» **Énoncé**
Rédigez la suite de l'article sur le rassemblement des Gilets jaunes et de la Marche pour le climat, en commençant après sa dernière phrase.

» **Passage extrait**
Sous l’un d’eux, John, Gilet jaune de Commercy (Meuse), rappelle que, le gouvernement a beau jouer le jeu de la division entre la justice sociale et la transition écologique, « nos mouvements ne s’opposent pas. Ils s’opposent à un système qui écrase l’homme et détruit la planète. Nous sommes complémentaires. Les deux faces d’une même pièce ». Et d’ajouter : « Comment se soucier des conditions de vie d’un être humain sans considérer l’environnement qui l’entoure ? Comment se soucier de la planète sans considérer les femmes et les hommes qui y vivent ? »

D’où l’idée d’un « rassemblement pacifique, populaire et familial », qui a germé, trois mois plus tôt, à la suite de l’Assemblée des assemblées de Gilets jaunes de Commercy. « C’est le résultat de nombreuses rencontres et le début d’une convergence nouvelle, ajoute Pierrick, de la Marche pour le climat de Metz. On voulait un événement convivial adapté à la capitale mondiale de la paix. Même si on s’attendait à beaucoup plus de monde, le but était de planter une graine. C’est réussi. »

La veille, la préfecture de Meuse avait prévenu que « toute action susceptible de mettre en danger la sécurité, la santé des personnes et de troubler l’ordre public fera l’objet d’une réponse ». La menace était terrible, comme en témoignent certains messages décorant les arbres d’espoirs, comme celui de Marianne : « Macron, faut que tu partages tes richesses pour que le monde soit meilleur ! » « Elle nous a dit ça mot pour mot, hier, quand on lui demandait ce qu’elle voulait écrire », précise Maïté, sa maman, en accrochant le ruban sur les branches en bois de récupération. Car Marianne est trop petite pour y parvenir seule. Marianne a cinq ans.

Jeanne (à gauche) et Maïté : « Dès le plus jeune âge, on veut nous faire entrer dans des cases. »

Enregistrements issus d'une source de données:
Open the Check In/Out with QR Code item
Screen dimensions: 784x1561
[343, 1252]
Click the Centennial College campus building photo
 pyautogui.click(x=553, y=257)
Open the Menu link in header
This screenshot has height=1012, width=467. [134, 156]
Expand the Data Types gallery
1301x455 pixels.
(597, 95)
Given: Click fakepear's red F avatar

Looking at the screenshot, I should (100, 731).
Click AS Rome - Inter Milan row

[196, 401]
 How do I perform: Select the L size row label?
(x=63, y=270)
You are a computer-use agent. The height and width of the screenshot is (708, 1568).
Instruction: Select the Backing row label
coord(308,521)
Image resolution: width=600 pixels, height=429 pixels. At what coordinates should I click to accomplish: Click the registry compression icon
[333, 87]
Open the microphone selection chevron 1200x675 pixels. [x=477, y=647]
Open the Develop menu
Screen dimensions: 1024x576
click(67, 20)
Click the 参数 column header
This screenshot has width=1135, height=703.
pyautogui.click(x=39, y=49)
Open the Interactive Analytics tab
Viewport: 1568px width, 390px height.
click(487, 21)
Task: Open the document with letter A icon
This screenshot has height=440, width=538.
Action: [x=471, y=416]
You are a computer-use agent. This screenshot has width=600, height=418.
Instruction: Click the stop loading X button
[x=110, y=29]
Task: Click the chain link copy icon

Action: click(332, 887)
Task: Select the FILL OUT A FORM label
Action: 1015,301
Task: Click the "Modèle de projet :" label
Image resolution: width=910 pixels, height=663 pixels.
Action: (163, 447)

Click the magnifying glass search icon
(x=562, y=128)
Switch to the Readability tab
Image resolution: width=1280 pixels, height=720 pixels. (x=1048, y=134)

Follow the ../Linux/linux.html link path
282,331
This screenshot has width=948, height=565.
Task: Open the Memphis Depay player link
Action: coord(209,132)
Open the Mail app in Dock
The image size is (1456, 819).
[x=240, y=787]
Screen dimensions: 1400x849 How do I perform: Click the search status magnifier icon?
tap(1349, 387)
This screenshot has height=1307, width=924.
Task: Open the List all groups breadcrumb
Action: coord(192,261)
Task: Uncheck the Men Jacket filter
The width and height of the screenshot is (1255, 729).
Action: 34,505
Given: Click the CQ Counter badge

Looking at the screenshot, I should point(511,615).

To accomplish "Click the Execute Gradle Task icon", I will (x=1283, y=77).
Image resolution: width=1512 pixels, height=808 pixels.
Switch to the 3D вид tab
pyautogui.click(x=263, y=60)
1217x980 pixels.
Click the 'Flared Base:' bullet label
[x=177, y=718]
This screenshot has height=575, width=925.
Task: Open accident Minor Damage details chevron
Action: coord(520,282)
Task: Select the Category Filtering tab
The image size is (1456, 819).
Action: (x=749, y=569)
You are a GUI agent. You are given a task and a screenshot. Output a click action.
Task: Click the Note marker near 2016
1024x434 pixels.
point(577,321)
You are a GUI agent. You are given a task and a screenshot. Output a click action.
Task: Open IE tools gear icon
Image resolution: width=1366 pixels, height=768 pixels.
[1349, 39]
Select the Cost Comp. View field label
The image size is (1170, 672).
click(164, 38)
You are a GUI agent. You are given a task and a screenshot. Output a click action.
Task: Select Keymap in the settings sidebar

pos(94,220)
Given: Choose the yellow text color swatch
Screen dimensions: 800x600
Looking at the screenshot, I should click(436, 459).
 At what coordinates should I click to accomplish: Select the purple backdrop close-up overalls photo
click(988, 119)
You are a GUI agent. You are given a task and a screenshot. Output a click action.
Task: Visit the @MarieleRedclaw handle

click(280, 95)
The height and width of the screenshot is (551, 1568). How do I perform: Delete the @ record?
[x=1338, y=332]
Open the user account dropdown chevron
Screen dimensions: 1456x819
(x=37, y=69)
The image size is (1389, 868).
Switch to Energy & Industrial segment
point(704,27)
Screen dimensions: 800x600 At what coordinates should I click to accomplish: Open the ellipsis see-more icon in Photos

» **Réponse**
Jeanne, la grande sœur, « bientôt 13 ans », est tout aussi formelle : « La première fois que j’ai entendu les Gilets jaunes à la télé, j’ai dit à mes parents : “Ils se plaignent, exactement comme vous, de la vie trop chère. Vous devez les rejoindre, c’est obligé !” C’est la seule fois, je crois, que mes parents m’ont écoutée… » Depuis décembre, donc, c’est un rituel, tous les samedis, la petite famille rejoint la quarantaine de Gilets jaunes de Longuyon, dans le nord de la Meurthe-et-Moselle. Pendant que les parents pétitionnent pour l’instauration du référendum d’initiative citoyenne (déjà 3.000 signatures récoltés « à la main ! » dans une ville de 5.000 habitants), la fille refait le monde avec d’autres jeunes de son âge. « Au collège, j’ai pas intérêt à dire que je suis Gilet jaune, les profs veulent surtout pas en entendre parler », dit Jeanne.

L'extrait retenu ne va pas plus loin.